The outrageous claim that “socialists can be shot” is a result of current American discourse.
The last Friday of January saw a Montana state legislator wreaking havoc with a statement he made during a gathering of state Republican Party members. State Rep. Rodney Garcia raised concerns about socialists “entering our government” and voiced opinions about his hometown Billings being full of them. He refused to back down from his rather outrageous claim, going as far to double down on it later that weekend in an interview with a reporter.
He then stepped up to say that the United States Constitution itself gives citizens the right to shoot socialists or detain and put them in jail. His response was to label them enemies of the free state and proceed to change the subject. When asked to clarify in a later interview he did as most politicians do and put out his opinion with little to no backing or evidence, and according to the the Billings Gazette, he was unable to point out where in the Constitution it says socialists could be treated in such ways.
Naturally, his own party distanced themselves from his comments and condemned them. Luckily for all of the socialists in Montana, the Constitution doesn’t support his idea, nor does it give the rights he claimed it does. Personally, the idea of a politician who doesn’t know the Constitution to the point that he thinks it’s OK to shoot someone for their political philosophy scares me more than a socialist.
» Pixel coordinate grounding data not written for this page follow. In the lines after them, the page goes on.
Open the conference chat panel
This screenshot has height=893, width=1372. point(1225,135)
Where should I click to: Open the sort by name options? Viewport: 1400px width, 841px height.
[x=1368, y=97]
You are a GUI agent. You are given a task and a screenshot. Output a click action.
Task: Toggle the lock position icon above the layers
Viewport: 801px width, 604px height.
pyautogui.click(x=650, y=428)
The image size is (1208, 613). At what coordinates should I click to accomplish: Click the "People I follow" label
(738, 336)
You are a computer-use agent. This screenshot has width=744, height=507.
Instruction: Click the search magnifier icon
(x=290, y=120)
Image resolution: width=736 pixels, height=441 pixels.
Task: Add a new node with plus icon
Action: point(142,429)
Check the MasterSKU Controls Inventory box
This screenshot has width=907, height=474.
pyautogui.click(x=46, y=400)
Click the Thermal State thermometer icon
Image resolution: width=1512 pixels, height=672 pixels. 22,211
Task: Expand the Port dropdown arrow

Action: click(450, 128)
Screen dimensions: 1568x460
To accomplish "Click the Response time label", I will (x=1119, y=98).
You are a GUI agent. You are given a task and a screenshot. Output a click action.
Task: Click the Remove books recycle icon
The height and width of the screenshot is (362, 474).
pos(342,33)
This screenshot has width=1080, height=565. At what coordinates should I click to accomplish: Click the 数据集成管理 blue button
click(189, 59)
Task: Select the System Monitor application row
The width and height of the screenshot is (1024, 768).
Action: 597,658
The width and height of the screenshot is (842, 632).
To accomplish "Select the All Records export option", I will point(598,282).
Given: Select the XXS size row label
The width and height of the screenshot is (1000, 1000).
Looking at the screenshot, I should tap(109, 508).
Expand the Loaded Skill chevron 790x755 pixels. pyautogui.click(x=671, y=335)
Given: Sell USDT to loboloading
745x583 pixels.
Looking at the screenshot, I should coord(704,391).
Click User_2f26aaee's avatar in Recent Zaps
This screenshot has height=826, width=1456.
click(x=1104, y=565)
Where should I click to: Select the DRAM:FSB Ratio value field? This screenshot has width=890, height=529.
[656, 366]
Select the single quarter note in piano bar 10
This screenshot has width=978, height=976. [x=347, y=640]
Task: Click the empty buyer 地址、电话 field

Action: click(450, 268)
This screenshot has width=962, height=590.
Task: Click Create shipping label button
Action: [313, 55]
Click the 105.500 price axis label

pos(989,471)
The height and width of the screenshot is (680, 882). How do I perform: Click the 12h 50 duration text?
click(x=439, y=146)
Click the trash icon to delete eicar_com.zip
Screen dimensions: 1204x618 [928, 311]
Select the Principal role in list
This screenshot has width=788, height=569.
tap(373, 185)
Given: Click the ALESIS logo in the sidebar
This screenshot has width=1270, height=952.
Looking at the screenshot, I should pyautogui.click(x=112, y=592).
One of the nicer parts about living in America is the right to freedom of speech and the freedom to believe in whichever political ideology one chooses. That said, socialism is definitely coming to the forefront in today’s society with big figures like Bernie Sanders branding himself as a democratic socialist. Yet, as always, America’s scrutiny lies on the surface: a better investigation may not be how many socialists there are in America and how to get rid of them but rather why the ideology has gained so much traction.
Generation Z is one group often associated with socialism and its ideals, and instead of lamenting the “misguided youth,” it would be better to figure out why faith in the capitalist system has been lost. With the consistently rising prices of everything from food and housing to college and the alarmingly slow adjustment of minimum wages, it becomes crystal clear as to why so many young people are taking up the ideals of socialism.
The extreme concentration of wealth in today’s world leaves many feeling helpless, distraught and forgotten, which is exactly when socialism and other similar concepts have managed to seem attractive to many in the past. No political and economic system is without flaws, and naturally that applies to capitalism, but when the ones controlling the system are the ones making the policies, you end up with a system that never changes to accommodate the less fortunate.
A little human empathy goes a long way, and the misguided idea that socialists can be shot seems like a hard backstep from empathy. It has become quite clear that America desperately needs to break the cycle of back and forth extremism dominating today’s political climate. Otherwise we might just end up with a bunch of teenagers dying in the streets, shot by socialist-hating patriots for believing they deserve to not go into despair-inducing amounts of debt to merely get a college education.